Ejercicio planteado 1 → Indica si cada una de estas afirmaciones concuerda con el texto sobre la visita de Ricardo Palma a La Habana. Responde sí o no y cita literalmente las palabras del texto que lo deciden. (a) Notas de viaje se publicó en 1892. (b) La Habana fue fundada antes que Lima. (c) En San Juan de Puerto Rico, la Catedral es el único edificio que se considera notable.
Ejercicio planteado 2 → Cita literalmente el fragmento del texto sobre la visita de Ricardo Palma a La Habana que va desde "EN LA HABANA" hasta "y mal delineadas.".

Texto mostrado →
Notas de viaje es un libro publicado en 1895, pero las experiencias narradas datan de 1892, año en que Ricardo Palma viajó a España. Por supuesto, para ir y venir de la península ibérica, había que pasar por la isla de Cuba. La estadía en Cuba, según cuenta el autor de Tradiciones Peruanas, fue breve pero intensa. Nótese que Palma visita Cuba al regresar de España, fortalece los lazos que lo unen con escritoras y escritores cubanos, y hace una valoración del clima político en el cual está inmerso el estamento intelectual habanero. El compromiso del insigne escritor peruano con la causa de Cuba, se hace evidente en estos párrafos memorables.



EN LA HABANA

I

Después de cuatro horas de permanencia en San Juan de Puerto Rico, ciudad de aspecto triste y en que sólo la Catedral me pareció notable edificio, regresé al Santander, que, a pocos minutos de pisar su cubierta, zarpó con rumbo a la Habana. Fué en una serena tarde de mayo, cuando después de pasar frente a los bien artillados castillos del Morro y la Cabaña, ancló el vapor en la espaciosa y no muy abrigada bahía.

La Habana, fundada en 1519, esto es, dieciséis años antes que Lima, ocupa una área doble a la de ésta, y casi la duplica, en población. La parte nueva es formada por calles anchas y rectas; pero la antigua, en la que se encuentran las calles del Obispo, de O'Reilly y otras de animación comercial, es de callejuelas moriscas y mal delineadas.

Datos proporcionados →

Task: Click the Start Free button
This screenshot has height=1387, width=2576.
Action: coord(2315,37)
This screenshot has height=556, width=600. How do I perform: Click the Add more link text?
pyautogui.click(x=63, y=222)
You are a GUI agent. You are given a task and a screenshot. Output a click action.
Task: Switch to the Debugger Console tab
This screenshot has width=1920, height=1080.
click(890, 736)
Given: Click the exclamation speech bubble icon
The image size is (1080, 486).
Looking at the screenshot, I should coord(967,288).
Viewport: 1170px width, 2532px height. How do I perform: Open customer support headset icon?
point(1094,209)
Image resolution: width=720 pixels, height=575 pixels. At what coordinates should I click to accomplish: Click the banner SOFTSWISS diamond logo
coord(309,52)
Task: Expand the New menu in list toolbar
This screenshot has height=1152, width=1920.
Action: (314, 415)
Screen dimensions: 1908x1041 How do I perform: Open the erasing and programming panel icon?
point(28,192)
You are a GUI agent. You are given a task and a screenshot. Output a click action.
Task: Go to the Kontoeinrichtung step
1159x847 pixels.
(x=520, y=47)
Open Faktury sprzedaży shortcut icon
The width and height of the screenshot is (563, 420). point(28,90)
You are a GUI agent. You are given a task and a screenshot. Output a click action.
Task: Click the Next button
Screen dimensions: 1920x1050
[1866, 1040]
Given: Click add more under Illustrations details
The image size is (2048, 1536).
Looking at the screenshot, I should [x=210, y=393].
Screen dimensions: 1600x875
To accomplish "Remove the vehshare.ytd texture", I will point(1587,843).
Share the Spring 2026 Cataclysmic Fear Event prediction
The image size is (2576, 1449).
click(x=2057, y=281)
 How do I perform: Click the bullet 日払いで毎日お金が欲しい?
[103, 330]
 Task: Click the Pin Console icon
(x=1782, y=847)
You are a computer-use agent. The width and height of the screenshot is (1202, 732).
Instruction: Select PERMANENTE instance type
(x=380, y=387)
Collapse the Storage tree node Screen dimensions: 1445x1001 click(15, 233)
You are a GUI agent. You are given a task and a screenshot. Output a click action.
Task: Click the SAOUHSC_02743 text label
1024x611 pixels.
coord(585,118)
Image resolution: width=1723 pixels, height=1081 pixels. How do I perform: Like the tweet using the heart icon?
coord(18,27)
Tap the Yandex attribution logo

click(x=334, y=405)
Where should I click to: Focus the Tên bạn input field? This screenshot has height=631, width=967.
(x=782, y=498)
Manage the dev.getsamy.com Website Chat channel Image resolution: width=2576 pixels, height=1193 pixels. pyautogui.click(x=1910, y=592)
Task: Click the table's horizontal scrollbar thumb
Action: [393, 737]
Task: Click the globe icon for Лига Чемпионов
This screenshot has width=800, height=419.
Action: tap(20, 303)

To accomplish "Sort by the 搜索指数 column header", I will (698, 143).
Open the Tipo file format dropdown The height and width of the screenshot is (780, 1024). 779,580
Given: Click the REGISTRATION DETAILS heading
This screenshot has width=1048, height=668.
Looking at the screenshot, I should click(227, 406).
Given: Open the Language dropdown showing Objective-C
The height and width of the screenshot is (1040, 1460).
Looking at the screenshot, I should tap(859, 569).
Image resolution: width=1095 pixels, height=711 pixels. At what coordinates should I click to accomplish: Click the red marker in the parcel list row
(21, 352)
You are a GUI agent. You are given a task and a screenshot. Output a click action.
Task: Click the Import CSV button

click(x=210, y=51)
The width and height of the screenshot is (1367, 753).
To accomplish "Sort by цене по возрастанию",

Respuesta completa 1 →
(a) No: "Notas de viaje es un libro publicado en 1895, pero las experiencias narradas datan de 1892".
(b) Sí: "La Habana, fundada en 1519, esto es, dieciséis años antes que Lima".
(c) Sí: "sólo la Catedral me pareció notable edificio".

Respuesta completa 2 →
EN LA HABANA

I

Después de cuatro horas de permanencia en San Juan de Puerto Rico, ciudad de aspecto triste y en que sólo la Catedral me pareció notable edificio, regresé al Santander, que, a pocos minutos de pisar su cubierta, zarpó con rumbo a la Habana. Fué en una serena tarde de mayo, cuando después de pasar frente a los bien artillados castillos del Morro y la Cabaña, ancló el vapor en la espaciosa y no muy abrigada bahía.

La Habana, fundada en 1519, esto es, dieciséis años antes que Lima, ocupa una área doble a la de ésta, y casi la duplica, en población. La parte nueva es formada por calles anchas y rectas; pero la antigua, en la que se encuentran las calles del Obispo, de O'Reilly y otras de animación comercial, es de callejuelas moriscas y mal delineadas.